We started with a very ambitious plan for the survey in this study. Initially, we defined a sampling strategy based on large companies on the Swedish stock exchange. We also recruited a student to personally contact the companies to find a suitable person to fill in the questionnaire. In the end, the companies were reluctant to answer our questions, despite our promises not to disclose any sources. We had to do the far too common convenience sampling – as often is the case in SE research.

Why didn’t the potential respondents provide answers? We believe there are two main reasons. First, questions related to security are sensitive (as confirmed by our study) – respondents don’t want to answer unless they appear mature. The questionnaire was also fairly complex with several hard questions – probably answering them properly would require some investigation. Second, our work was not an ordinary anonymous personal opinion survey. Responses were supposed to cover a company. This is hard in large organizations with several business units that might work in different ways. Our study is based on an analysis of responses from 17 companies in Sweden, including 10 large (>250 employees).

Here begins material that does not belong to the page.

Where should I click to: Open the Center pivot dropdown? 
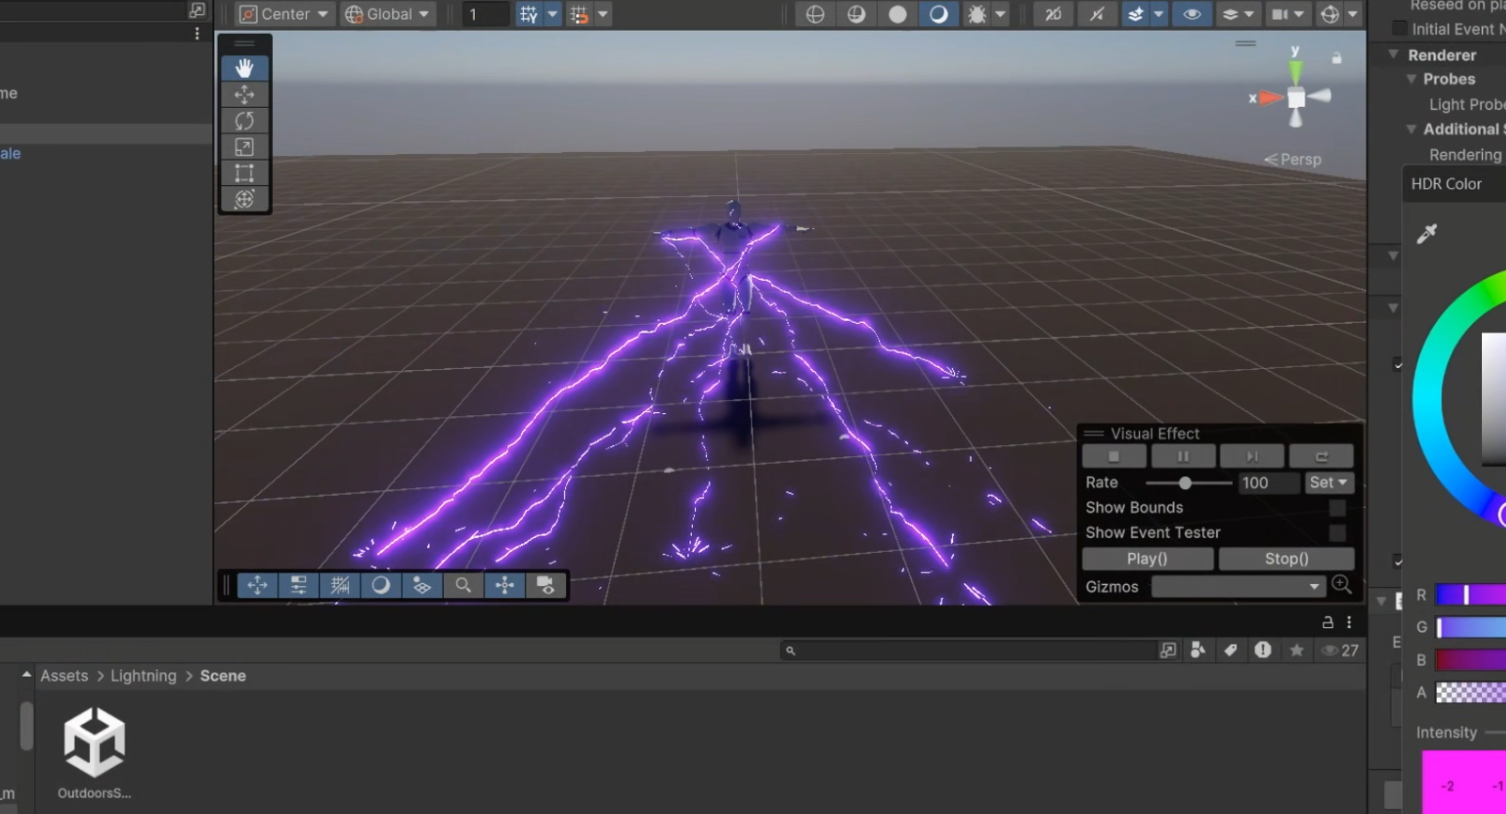pos(284,14)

Companies are positive but passive

New vulnerabilities are disclosed every day. The biggest database of vulnerabilities is the National Vulnerability Database (NVD) with tens of thousands of new items per year. This leads to an information overload for development organizations since there is a continuous inflow of reports to stay on top of. But how willing are Swedish companies to share information directly with other players in their software ecosystems?

Our results indicate that Swedish companies are willing to share vulnerability information, especially with business partners. However, sharing appears to be reactive rather than proactive. We found no sharing plans in operation, instead companies act when it is needed. Some companies, however, explain that they prefer not to share vulnerability information as it might be harmful, i.e., “security through obscurity”.

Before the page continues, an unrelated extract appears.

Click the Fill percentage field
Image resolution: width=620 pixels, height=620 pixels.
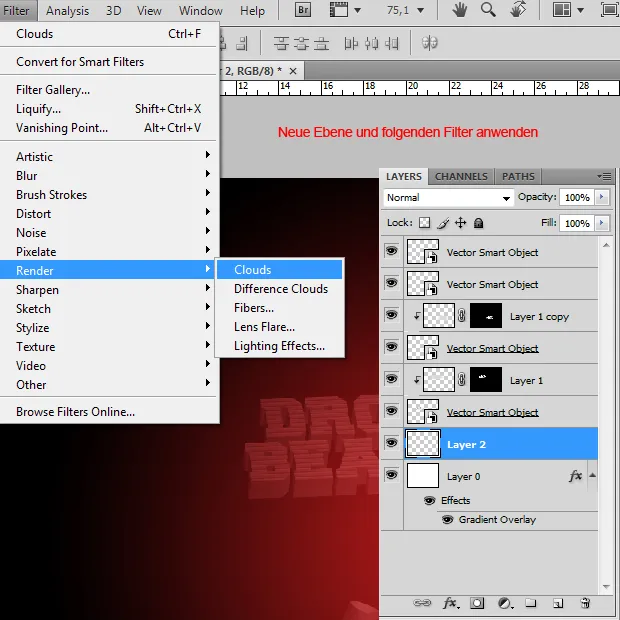[x=575, y=223]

Government agencies in Europe and the US tend to promote disclosure and sharing of vulnerability information within the software ecosystem. This policy of collaboration is supposed to improve cybersecurity in the long term. Cybersecurity organizations (BITAG and ISOC) go further and recommend that consumers shall be informed as well. Our results show that companies in Sweden are not at all that mature in vulnerability sharing. We live in a highly connected society, thus we recommend developing the information sharing processes.

Implications for research

• The research community needs to better understand the vulnerability sharing to be to provide validated guidelines in the future.
• There is a potential for research on business models related to vulnerability sharing.
• Research on security change impact analysis for individual vulnerabilities is needed, i.e., supporting analysis on the system level.

Implications for industry

• Most companies must improve their vulnerability management.
• There appears to be a need for a trusted third party to facilitate the sharing of vulnerability information.

Thomas Olsson, Martin Hell, Martin Höst, Ulrik Franke, and Markus Borg. Sharing of Vulnerability Information Among Companies – A Survey of Swedish Companies, In Proc. of the 45th Euromicro Conference on Software Engineering and Advanced Applications, 2019. (link, preprint)  

Abstract

Software products are rarely developed from scratch and vulnerabilities in such products might reside in parts that are either open source software or provided by another organization. Hence, the total cybersecurity of a product often depends on cooperation, explicit or implicit, between several organizations. We study the attitudes and practices of companies in software ecosystems towards sharing vulnerability information. Furthermore, we compare these practices to contemporary cybersecurity recommendations. This is performed through a questionnaire-based qualitative survey. The questionnaire is divided into two parts: the providers' perspective and the acquirers' perspective. The results show that companies are willing to share information with each other regarding vulnerabilities. Sharing is not considered to be harmful neither to the cybersecurity nor their business, even though a majority of the respondents consider vulnerability information sensitive. However, the companies, despite being open to sharing, are less inclined to proactively sharing vulnerability information. Furthermore, the providers do not perceive that there is a large interest in vulnerability information from their customers. Hence, the companies' overall attitude to sharing vulnerability information is passive but open. In contrast, contemporary cybersecurity guidelines recommend active disclosure and sharing among actors in an ecosystem.